The international collaboration in the field of AI has also been influenced by the industrial distance. The industrial involvement with significant investment and powerful computational resource, which has attracted AI talents and teams worldwide, has greatly contributed to the international collaboration in the field of AI. For example, companies like Google, Baidu and Facebook have become the leaders of the modern research of AI (Frank, et al., 2019a, 2019b; Wu et al., 2020). Our finding indicates that countries with similar industry-involvement in AI research tend to have lower number of collaborative AI papers. The complementary resources between companies and universities among these countries, have provided scholars and developers an international and advanced collaborative platform, which has greatly accelerated the pace of AI innovations.

Surprisingly, the geographic distance still has negative influence on the international collaboration in the field of AI, that is, geographically distant countries tend to collaborate with each other less than closer countries. This finding indicates that the function of information and communication technology (ICT) seems to be overestimated. Even for the field of AI, a discipline that closely depend on the information technology and mainly complete the experiments in virtual environments, the geographical distance still has a statistical significance in the international collaboration, although the coefficient is not high.

In addition, the results showed that the participation of the United States (or China) has a significant positive relationship with the international collaboration in the field of AI. The two countries stand out in the economic strength, academic production, funding support, industrial strength (computational resources) and international AI talents, providing enough resources and opportunities for researchers to participate in international programs (Börner et al., 2020).

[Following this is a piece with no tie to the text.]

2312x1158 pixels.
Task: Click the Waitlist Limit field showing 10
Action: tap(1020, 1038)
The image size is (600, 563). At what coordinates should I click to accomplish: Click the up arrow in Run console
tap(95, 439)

Moreover, the Matthew effect might have enhanced these advantages. Besides, we found that the language factor (i.e., English as a primary or official language) had shown a significant influence on the international collaboration in the field of AI, indicating that linguistic barrier could be one of the factors hindering the international collaboration between countries. This could be interpreted by that researchers from countries with English as their primary or official language can better exchange their ideas and understand the embedded meanings during their communications.

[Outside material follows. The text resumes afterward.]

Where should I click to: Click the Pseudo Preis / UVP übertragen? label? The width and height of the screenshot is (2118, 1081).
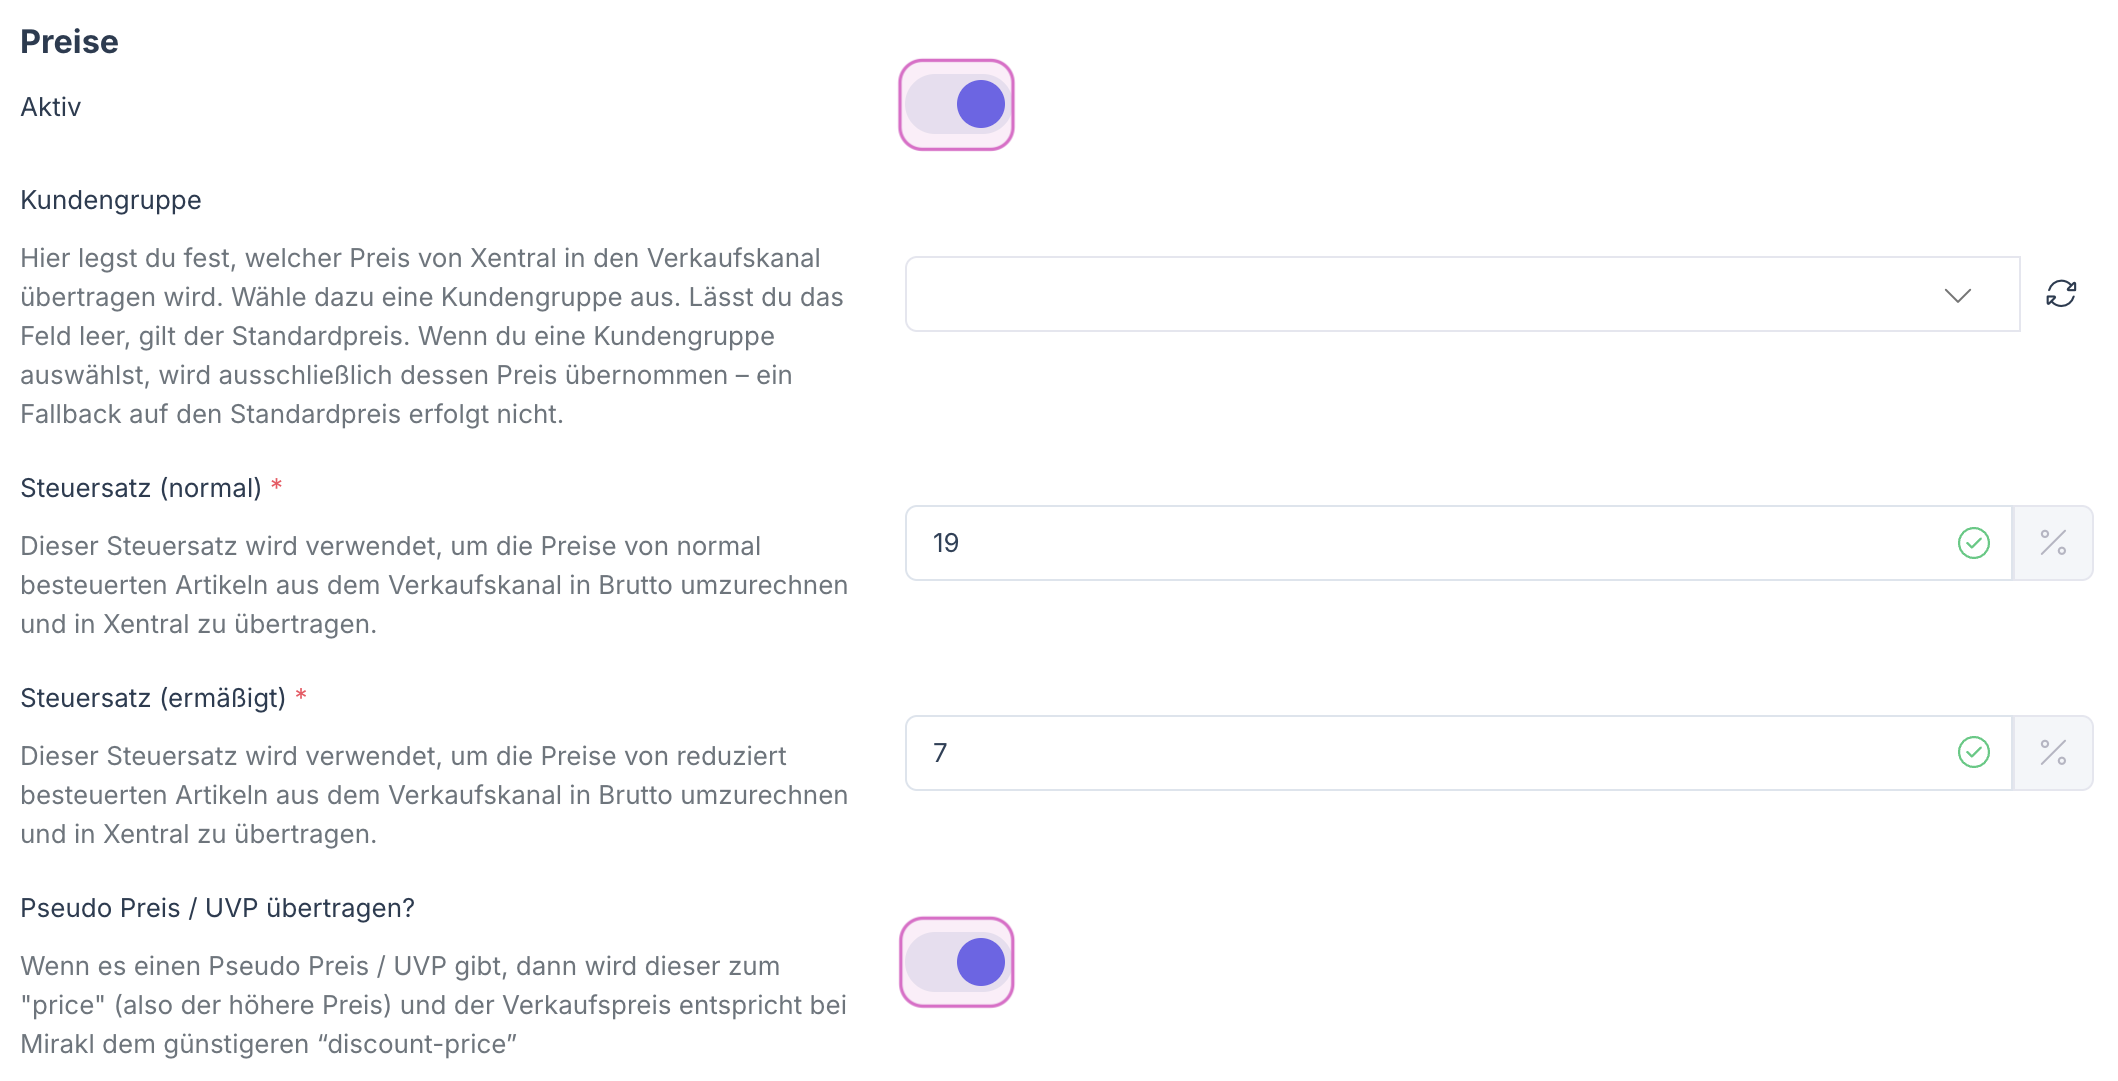[x=217, y=908]
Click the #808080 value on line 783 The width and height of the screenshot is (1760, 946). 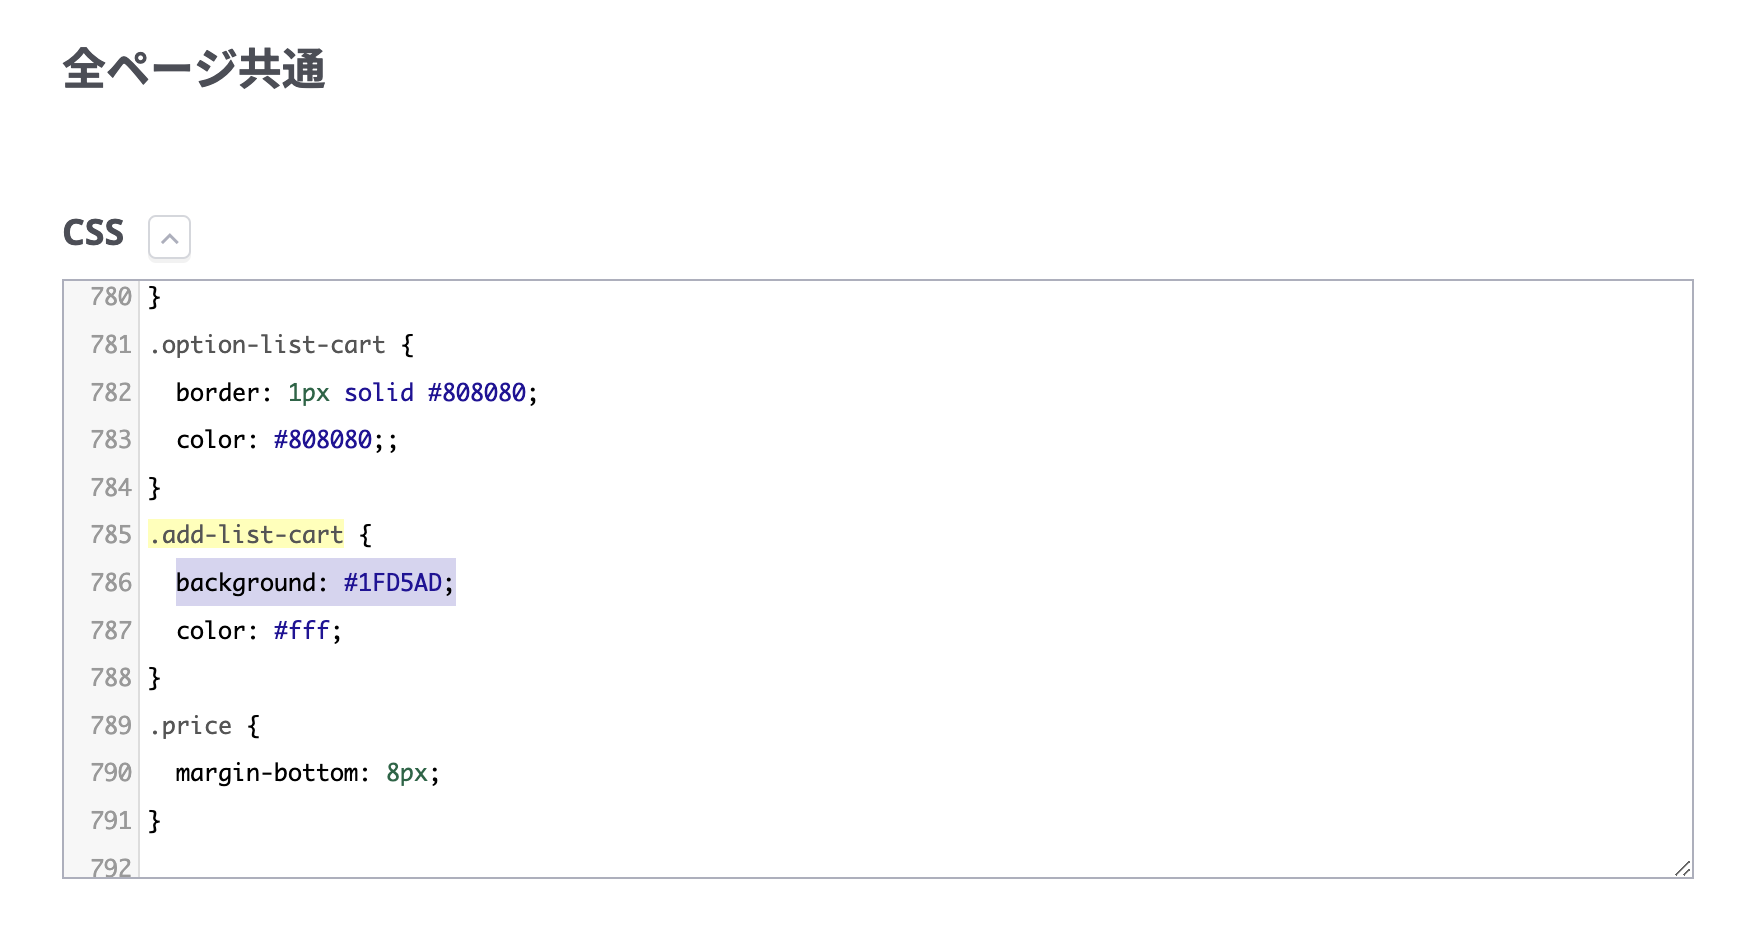(x=322, y=440)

The current study has several limitations. First, we only consider the influence of distance factors between countries on the international collaboration in the field of AI, and we didn’t examine the influence of other potential factors (e.g., the leadership of authors and the research topic diversity in different countries) on the international collaboration in the field of AI. Our future studies will take into account these factors to offer more insight. Second, the data used in our study is limited to the AI articles harvested from the Microsoft Academic Graph (MAG). Some other data source on artificial intelligence (such as patents, and codes on the GitHub), in which international collaboration related information were recorded, should be included in the future work. Third, we didn’t explore the causal relationships between the international collaboration of AI and the distance factors. Finally, although we have limited our analysis into the field of AI, the analysis framework proposed in our paper could also be extended to examine how these distance factors influence the international collaboration in other fields. The extended studies in other disciplines will provide us a deeper and more comprehensive understanding of the relations between distance factors and international collaboration. In addition, we also intend to examine the underlying causal relationships between distance factors and international collaboration.